Exercise aim:
From the data below, repeat exactly the lines from the line with "Open the Registration section" to the line with "You are a computer-use", both included.

*** Data for this task ***

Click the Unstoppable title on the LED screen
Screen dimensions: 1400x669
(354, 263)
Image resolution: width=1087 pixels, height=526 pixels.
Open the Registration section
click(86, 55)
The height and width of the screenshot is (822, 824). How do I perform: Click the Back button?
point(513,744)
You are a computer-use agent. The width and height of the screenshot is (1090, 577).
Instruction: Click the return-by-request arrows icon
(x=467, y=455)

*** End of Data for this task ***
*** Data for this task ***

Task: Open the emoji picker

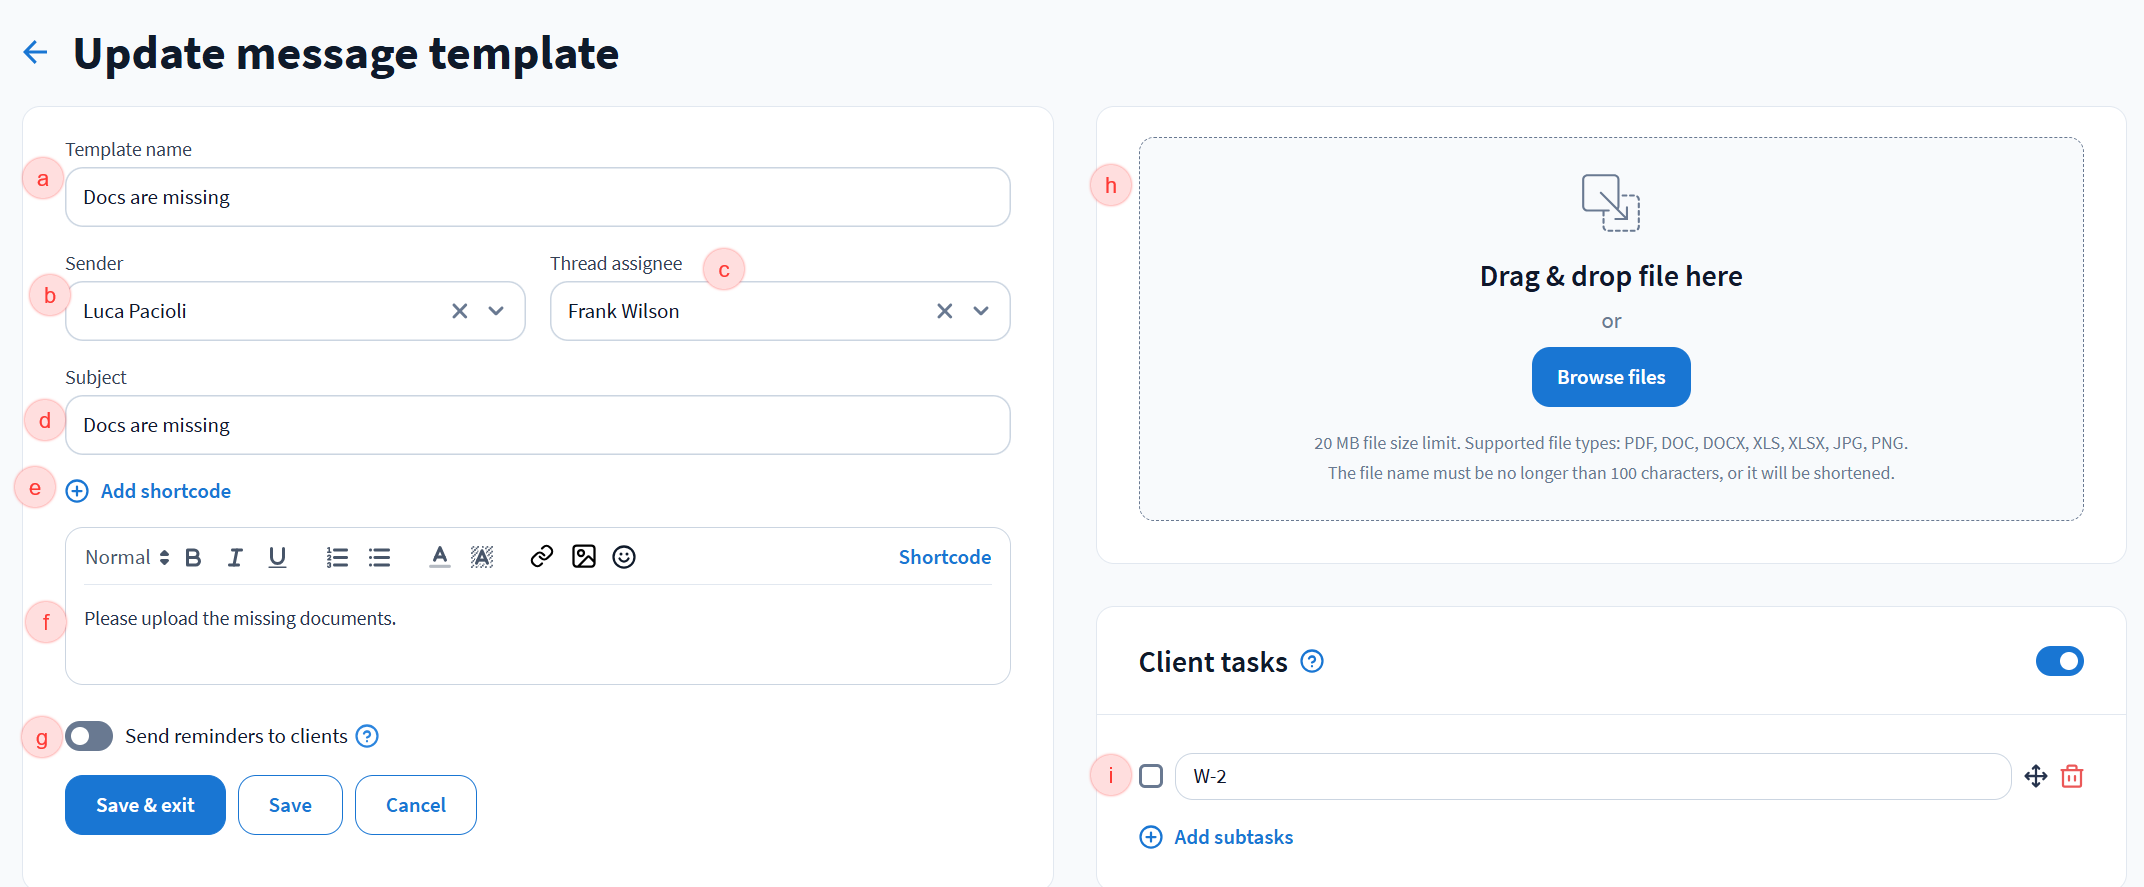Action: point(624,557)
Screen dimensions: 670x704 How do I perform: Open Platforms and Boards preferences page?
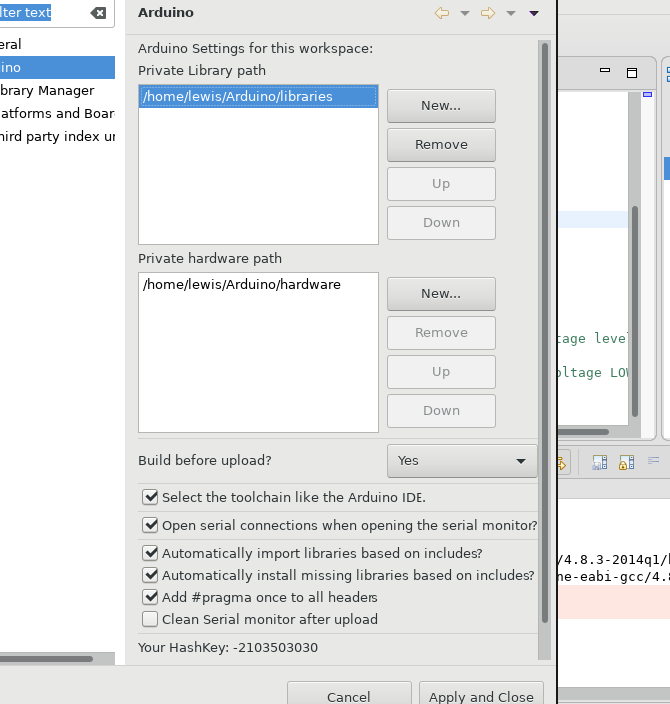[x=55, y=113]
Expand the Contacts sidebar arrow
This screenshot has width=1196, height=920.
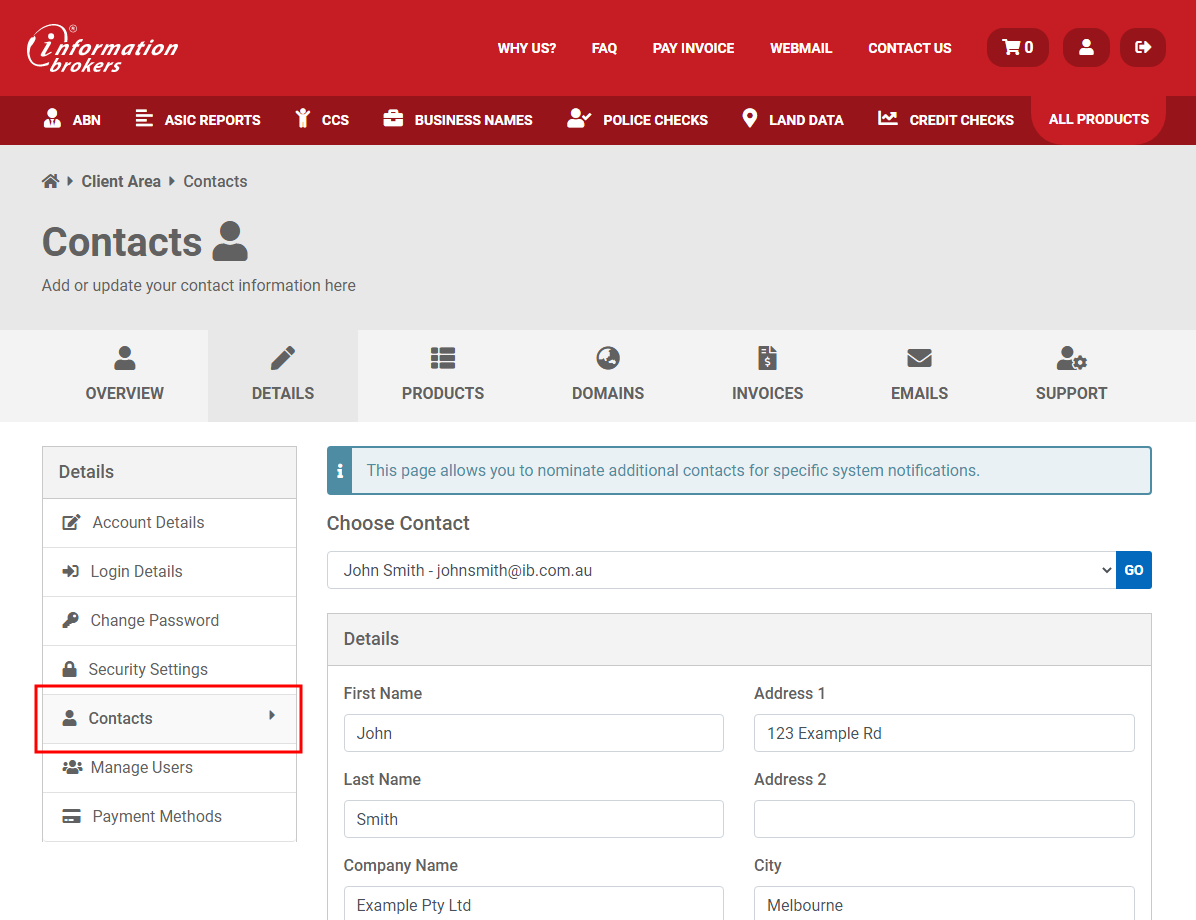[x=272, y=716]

*** End of Data for this task ***

Task solution:
Open the Registration section
click(86, 55)
The height and width of the screenshot is (822, 824). How do I perform: Click the Back button?
point(513,744)
You are a computer-use agent. The width and height of the screenshot is (1090, 577).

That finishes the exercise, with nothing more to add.